◆ Data in this exercise ◆
════════════════

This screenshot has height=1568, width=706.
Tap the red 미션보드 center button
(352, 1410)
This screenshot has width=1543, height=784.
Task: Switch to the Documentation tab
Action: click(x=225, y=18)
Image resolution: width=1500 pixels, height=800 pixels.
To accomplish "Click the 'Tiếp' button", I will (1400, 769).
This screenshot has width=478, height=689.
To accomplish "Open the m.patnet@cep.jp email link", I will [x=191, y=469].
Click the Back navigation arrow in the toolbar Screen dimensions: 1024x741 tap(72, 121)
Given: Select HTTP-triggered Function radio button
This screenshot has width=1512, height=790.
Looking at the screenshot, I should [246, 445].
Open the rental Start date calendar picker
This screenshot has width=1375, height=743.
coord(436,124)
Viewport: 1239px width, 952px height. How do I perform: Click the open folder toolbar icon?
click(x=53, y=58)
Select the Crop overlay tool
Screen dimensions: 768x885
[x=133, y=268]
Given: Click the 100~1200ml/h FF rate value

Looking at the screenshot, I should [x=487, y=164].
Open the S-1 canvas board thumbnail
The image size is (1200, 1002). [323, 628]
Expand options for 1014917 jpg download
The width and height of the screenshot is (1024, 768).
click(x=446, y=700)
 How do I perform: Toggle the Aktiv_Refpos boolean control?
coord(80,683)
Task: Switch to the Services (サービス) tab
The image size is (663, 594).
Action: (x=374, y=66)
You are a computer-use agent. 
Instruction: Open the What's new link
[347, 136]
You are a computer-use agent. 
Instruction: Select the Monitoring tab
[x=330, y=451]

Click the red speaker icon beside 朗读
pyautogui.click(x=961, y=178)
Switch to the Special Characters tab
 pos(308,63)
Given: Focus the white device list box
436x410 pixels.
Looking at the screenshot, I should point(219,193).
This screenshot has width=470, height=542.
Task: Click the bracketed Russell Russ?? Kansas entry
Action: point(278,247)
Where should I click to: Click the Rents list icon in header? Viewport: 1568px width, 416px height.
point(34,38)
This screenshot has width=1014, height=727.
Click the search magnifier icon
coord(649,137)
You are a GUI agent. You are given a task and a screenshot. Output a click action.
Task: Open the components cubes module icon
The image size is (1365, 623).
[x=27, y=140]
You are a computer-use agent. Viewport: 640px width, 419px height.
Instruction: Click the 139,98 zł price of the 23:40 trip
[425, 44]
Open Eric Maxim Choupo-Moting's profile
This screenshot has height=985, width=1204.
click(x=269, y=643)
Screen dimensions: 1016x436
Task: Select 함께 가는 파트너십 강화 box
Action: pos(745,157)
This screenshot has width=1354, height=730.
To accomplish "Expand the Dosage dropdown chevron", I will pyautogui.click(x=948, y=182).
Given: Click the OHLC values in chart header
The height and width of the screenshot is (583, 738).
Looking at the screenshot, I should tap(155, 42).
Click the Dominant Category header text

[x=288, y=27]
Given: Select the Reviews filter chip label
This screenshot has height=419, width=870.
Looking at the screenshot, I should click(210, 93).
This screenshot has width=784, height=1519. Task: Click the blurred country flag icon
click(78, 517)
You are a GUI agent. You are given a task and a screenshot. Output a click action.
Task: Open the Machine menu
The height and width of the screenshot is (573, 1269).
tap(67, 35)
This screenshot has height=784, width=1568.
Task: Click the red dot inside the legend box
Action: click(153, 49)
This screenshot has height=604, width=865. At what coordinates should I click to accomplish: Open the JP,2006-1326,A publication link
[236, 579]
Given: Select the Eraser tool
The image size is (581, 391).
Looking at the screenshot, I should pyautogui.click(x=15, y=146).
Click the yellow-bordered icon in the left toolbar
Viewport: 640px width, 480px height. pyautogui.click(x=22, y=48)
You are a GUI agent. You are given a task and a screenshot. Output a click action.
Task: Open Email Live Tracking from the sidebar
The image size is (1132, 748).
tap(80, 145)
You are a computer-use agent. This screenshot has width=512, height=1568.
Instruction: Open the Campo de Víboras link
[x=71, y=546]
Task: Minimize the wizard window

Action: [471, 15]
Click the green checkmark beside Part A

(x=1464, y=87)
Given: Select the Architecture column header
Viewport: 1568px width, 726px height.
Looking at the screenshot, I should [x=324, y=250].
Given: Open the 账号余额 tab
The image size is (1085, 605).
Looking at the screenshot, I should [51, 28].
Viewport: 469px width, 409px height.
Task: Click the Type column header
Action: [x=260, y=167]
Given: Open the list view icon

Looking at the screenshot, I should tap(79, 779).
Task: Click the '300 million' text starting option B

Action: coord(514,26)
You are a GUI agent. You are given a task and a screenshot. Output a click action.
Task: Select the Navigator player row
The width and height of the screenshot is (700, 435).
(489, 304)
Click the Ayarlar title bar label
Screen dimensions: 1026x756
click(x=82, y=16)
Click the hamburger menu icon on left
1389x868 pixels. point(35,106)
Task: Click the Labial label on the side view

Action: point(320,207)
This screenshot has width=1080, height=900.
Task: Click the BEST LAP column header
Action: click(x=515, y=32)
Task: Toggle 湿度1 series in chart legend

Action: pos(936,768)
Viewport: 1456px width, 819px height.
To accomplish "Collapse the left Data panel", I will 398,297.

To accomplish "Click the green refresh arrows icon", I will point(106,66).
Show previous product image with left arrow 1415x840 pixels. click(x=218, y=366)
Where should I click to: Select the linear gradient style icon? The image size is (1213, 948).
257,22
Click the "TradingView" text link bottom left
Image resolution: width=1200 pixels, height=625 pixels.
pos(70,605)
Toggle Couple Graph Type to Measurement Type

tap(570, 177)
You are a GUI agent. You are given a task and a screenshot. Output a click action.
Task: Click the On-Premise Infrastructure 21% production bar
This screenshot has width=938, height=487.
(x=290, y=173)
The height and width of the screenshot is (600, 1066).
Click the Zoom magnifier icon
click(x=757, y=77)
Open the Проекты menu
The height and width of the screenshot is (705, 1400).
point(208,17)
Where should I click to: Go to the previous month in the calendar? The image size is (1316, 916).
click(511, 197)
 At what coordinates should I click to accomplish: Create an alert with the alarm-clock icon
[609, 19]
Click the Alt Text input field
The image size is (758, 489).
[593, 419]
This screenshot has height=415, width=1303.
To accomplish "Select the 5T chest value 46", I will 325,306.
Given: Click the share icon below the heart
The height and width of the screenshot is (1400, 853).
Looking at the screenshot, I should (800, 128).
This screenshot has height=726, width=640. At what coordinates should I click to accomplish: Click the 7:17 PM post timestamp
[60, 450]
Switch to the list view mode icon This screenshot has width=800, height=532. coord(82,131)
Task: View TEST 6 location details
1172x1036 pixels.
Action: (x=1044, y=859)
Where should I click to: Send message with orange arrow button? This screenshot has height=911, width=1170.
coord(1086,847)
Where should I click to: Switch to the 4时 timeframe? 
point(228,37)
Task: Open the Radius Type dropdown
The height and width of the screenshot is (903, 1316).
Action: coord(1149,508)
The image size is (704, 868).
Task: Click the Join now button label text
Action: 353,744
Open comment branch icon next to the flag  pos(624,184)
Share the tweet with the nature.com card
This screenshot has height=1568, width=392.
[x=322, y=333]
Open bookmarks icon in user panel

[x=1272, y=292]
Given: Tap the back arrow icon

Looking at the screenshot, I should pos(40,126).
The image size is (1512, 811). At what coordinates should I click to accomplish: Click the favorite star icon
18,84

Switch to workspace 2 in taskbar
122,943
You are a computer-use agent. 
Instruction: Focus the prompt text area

════════════════

◆ Your instructions ◆
Retype the material above in full, keeping every word as it stands.

◆ Answer box ◆
This screenshot has height=1568, width=706.
Tap the red 미션보드 center button
(352, 1410)
This screenshot has width=1543, height=784.
Task: Switch to the Documentation tab
Action: click(x=225, y=18)
Image resolution: width=1500 pixels, height=800 pixels.
To accomplish "Click the 'Tiếp' button", I will (1400, 769).
This screenshot has width=478, height=689.
To accomplish "Open the m.patnet@cep.jp email link", I will [x=191, y=469].
Click the Back navigation arrow in the toolbar Screen dimensions: 1024x741 tap(72, 121)
Given: Select HTTP-triggered Function radio button
This screenshot has width=1512, height=790.
Looking at the screenshot, I should [246, 445].
Open the rental Start date calendar picker
This screenshot has width=1375, height=743.
coord(436,124)
Viewport: 1239px width, 952px height. How do I perform: Click the open folder toolbar icon?
click(x=53, y=58)
Select the Crop overlay tool
Screen dimensions: 768x885
[x=133, y=268]
Given: Click the 100~1200ml/h FF rate value

Looking at the screenshot, I should [x=487, y=164].
Open the S-1 canvas board thumbnail
The image size is (1200, 1002). [323, 628]
Expand options for 1014917 jpg download
The width and height of the screenshot is (1024, 768).
click(x=446, y=700)
 How do I perform: Toggle the Aktiv_Refpos boolean control?
coord(80,683)
Task: Switch to the Services (サービス) tab
The image size is (663, 594).
Action: (x=374, y=66)
You are a computer-use agent. 
Instruction: Open the What's new link
[347, 136]
You are a computer-use agent. 
Instruction: Select the Monitoring tab
[x=330, y=451]

Click the red speaker icon beside 朗读
pyautogui.click(x=961, y=178)
Switch to the Special Characters tab
 pos(308,63)
Given: Focus the white device list box
436x410 pixels.
Looking at the screenshot, I should point(219,193).
This screenshot has width=470, height=542.
Task: Click the bracketed Russell Russ?? Kansas entry
Action: point(278,247)
Where should I click to: Click the Rents list icon in header? Viewport: 1568px width, 416px height.
point(34,38)
This screenshot has width=1014, height=727.
Click the search magnifier icon
coord(649,137)
You are a GUI agent. You are given a task and a screenshot. Output a click action.
Task: Open the components cubes module icon
The image size is (1365, 623).
[x=27, y=140]
You are a computer-use agent. Viewport: 640px width, 419px height.
Instruction: Click the 139,98 zł price of the 23:40 trip
[425, 44]
Open Eric Maxim Choupo-Moting's profile
This screenshot has height=985, width=1204.
click(x=269, y=643)
Screen dimensions: 1016x436
Task: Select 함께 가는 파트너십 강화 box
Action: pos(745,157)
This screenshot has width=1354, height=730.
To accomplish "Expand the Dosage dropdown chevron", I will pyautogui.click(x=948, y=182).
Given: Click the OHLC values in chart header
The height and width of the screenshot is (583, 738).
Looking at the screenshot, I should tap(155, 42).
Click the Dominant Category header text

[x=288, y=27]
Given: Select the Reviews filter chip label
This screenshot has height=419, width=870.
Looking at the screenshot, I should click(210, 93).
This screenshot has width=784, height=1519. Task: Click the blurred country flag icon
click(78, 517)
You are a GUI agent. You are given a task and a screenshot. Output a click action.
Task: Open the Machine menu
The height and width of the screenshot is (573, 1269).
tap(67, 35)
This screenshot has height=784, width=1568.
Task: Click the red dot inside the legend box
Action: click(153, 49)
This screenshot has height=604, width=865. At what coordinates should I click to accomplish: Open the JP,2006-1326,A publication link
[236, 579]
Given: Select the Eraser tool
The image size is (581, 391).
Looking at the screenshot, I should pyautogui.click(x=15, y=146).
Click the yellow-bordered icon in the left toolbar
Viewport: 640px width, 480px height. pyautogui.click(x=22, y=48)
You are a GUI agent. You are given a task and a screenshot. Output a click action.
Task: Open Email Live Tracking from the sidebar
The image size is (1132, 748).
tap(80, 145)
You are a computer-use agent. This screenshot has width=512, height=1568.
Instruction: Open the Campo de Víboras link
[x=71, y=546]
Task: Minimize the wizard window

Action: [471, 15]
Click the green checkmark beside Part A

(x=1464, y=87)
Given: Select the Architecture column header
Viewport: 1568px width, 726px height.
Looking at the screenshot, I should [x=324, y=250].
Given: Open the 账号余额 tab
The image size is (1085, 605).
Looking at the screenshot, I should [51, 28].
Viewport: 469px width, 409px height.
Task: Click the Type column header
Action: [x=260, y=167]
Given: Open the list view icon

Looking at the screenshot, I should tap(79, 779).
Task: Click the '300 million' text starting option B

Action: coord(514,26)
You are a GUI agent. You are given a task and a screenshot. Output a click action.
Task: Select the Navigator player row
The width and height of the screenshot is (700, 435).
(489, 304)
Click the Ayarlar title bar label
Screen dimensions: 1026x756
click(x=82, y=16)
Click the hamburger menu icon on left
1389x868 pixels. point(35,106)
Task: Click the Labial label on the side view

Action: point(320,207)
This screenshot has width=1080, height=900.
Task: Click the BEST LAP column header
Action: click(x=515, y=32)
Task: Toggle 湿度1 series in chart legend

Action: pos(936,768)
Viewport: 1456px width, 819px height.
To accomplish "Collapse the left Data panel", I will 398,297.

To accomplish "Click the green refresh arrows icon", I will point(106,66).
Show previous product image with left arrow 1415x840 pixels. click(x=218, y=366)
Where should I click to: Select the linear gradient style icon? The image size is (1213, 948).
257,22
Click the "TradingView" text link bottom left
Image resolution: width=1200 pixels, height=625 pixels.
pos(70,605)
Toggle Couple Graph Type to Measurement Type

tap(570, 177)
You are a GUI agent. You are given a task and a screenshot. Output a click action.
Task: Click the On-Premise Infrastructure 21% production bar
This screenshot has width=938, height=487.
(x=290, y=173)
The height and width of the screenshot is (600, 1066).
Click the Zoom magnifier icon
click(x=757, y=77)
Open the Проекты menu
The height and width of the screenshot is (705, 1400).
point(208,17)
Where should I click to: Go to the previous month in the calendar? The image size is (1316, 916).
click(511, 197)
 At what coordinates should I click to accomplish: Create an alert with the alarm-clock icon
[609, 19]
Click the Alt Text input field
The image size is (758, 489).
[593, 419]
This screenshot has height=415, width=1303.
To accomplish "Select the 5T chest value 46", I will 325,306.
Given: Click the share icon below the heart
The height and width of the screenshot is (1400, 853).
Looking at the screenshot, I should (800, 128).
This screenshot has height=726, width=640. At what coordinates should I click to accomplish: Click the 7:17 PM post timestamp
[60, 450]
Switch to the list view mode icon This screenshot has width=800, height=532. coord(82,131)
Task: View TEST 6 location details
1172x1036 pixels.
Action: (x=1044, y=859)
Where should I click to: Send message with orange arrow button? This screenshot has height=911, width=1170.
coord(1086,847)
Where should I click to: Switch to the 4时 timeframe? 
point(228,37)
Task: Open the Radius Type dropdown
The height and width of the screenshot is (903, 1316).
Action: coord(1149,508)
The image size is (704, 868).
Task: Click the Join now button label text
Action: 353,744
Open comment branch icon next to the flag  pos(624,184)
Share the tweet with the nature.com card
This screenshot has height=1568, width=392.
[x=322, y=333]
Open bookmarks icon in user panel

[x=1272, y=292]
Given: Tap the back arrow icon

Looking at the screenshot, I should pos(40,126).
The image size is (1512, 811). At what coordinates should I click to accomplish: Click the favorite star icon
18,84

Switch to workspace 2 in taskbar
122,943
You are a computer-use agent. 
Instruction: Focus the prompt text area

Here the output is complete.